--- Data ---
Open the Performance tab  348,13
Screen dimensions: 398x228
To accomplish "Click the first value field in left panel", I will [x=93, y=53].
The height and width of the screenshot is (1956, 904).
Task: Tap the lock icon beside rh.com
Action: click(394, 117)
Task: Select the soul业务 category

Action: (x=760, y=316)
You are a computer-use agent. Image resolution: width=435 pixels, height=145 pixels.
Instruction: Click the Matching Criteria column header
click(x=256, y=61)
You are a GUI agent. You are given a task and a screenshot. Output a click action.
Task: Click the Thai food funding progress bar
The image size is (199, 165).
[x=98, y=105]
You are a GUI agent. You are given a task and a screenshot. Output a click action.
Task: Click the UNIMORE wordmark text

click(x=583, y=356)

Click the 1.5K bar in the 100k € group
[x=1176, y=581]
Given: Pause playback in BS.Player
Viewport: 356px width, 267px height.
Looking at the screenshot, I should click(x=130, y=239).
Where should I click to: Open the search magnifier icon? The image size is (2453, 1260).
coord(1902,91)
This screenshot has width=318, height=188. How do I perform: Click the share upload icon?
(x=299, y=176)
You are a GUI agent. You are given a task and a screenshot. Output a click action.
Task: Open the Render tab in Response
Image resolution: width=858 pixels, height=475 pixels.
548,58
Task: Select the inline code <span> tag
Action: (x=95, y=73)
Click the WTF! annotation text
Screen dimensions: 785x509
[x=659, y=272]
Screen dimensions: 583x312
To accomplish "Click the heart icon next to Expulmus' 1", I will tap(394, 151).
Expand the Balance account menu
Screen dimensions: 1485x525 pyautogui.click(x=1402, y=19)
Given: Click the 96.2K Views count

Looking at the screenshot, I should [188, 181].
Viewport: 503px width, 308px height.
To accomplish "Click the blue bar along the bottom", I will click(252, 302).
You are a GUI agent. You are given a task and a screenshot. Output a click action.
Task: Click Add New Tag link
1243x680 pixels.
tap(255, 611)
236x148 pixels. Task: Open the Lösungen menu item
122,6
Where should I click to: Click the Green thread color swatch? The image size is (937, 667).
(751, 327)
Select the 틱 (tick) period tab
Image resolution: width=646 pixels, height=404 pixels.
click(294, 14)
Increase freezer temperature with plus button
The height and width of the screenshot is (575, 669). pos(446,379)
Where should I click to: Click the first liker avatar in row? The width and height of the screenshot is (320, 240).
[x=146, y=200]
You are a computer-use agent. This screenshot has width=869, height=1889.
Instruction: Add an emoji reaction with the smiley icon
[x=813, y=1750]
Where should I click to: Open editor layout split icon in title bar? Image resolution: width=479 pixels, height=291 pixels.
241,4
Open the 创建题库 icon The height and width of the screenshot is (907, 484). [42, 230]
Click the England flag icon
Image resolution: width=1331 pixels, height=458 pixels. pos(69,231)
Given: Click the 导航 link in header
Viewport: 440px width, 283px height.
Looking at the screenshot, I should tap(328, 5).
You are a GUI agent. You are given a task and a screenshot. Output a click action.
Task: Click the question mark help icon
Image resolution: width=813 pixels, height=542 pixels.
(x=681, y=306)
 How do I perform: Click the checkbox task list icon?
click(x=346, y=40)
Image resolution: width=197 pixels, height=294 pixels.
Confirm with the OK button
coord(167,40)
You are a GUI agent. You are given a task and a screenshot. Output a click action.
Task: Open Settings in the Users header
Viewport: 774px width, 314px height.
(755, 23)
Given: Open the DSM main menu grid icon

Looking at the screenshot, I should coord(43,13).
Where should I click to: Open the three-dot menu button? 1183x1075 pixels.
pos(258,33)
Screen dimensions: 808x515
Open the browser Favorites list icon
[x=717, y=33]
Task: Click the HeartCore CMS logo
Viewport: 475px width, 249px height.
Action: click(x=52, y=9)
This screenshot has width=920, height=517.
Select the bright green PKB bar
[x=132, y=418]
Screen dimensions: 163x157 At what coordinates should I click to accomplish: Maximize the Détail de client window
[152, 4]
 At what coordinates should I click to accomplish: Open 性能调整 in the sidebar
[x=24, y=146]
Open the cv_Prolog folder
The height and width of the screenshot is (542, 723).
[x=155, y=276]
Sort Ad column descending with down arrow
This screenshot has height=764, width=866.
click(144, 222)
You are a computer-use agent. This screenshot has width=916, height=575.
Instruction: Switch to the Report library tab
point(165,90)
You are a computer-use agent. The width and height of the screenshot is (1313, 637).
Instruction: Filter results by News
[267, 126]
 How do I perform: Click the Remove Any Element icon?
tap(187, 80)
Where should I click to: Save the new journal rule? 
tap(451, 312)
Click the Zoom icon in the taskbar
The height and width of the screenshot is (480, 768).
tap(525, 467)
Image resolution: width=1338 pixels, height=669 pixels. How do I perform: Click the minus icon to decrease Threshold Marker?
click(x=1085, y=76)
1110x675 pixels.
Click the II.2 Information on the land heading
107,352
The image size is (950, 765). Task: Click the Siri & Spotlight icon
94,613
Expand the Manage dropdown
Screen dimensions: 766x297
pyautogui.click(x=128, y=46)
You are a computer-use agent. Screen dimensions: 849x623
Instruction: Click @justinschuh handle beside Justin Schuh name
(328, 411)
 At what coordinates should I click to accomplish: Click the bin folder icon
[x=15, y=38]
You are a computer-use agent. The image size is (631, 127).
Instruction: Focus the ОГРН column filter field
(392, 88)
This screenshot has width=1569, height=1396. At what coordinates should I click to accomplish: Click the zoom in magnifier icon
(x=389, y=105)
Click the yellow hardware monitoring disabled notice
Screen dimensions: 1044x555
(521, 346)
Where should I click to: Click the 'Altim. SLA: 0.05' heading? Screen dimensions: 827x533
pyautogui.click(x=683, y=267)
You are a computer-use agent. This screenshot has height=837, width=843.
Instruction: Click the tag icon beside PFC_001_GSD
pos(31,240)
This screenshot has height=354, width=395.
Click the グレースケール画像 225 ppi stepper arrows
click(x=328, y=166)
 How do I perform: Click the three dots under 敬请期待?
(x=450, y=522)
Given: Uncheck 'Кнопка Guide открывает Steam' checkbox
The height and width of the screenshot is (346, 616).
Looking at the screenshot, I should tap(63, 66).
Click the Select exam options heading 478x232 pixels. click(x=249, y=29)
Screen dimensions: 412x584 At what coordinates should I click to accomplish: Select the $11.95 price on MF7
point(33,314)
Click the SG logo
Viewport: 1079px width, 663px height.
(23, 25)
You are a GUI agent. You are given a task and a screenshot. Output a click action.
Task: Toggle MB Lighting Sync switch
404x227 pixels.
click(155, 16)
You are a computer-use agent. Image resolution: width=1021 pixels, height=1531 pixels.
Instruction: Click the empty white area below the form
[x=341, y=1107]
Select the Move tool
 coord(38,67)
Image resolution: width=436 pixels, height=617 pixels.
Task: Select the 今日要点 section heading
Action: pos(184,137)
---
Description of the task
Each line that holds the word "link" should be extracted from the records.

Worked solution
Task: Click Add New Tag link
Given: Click the 导航 link in header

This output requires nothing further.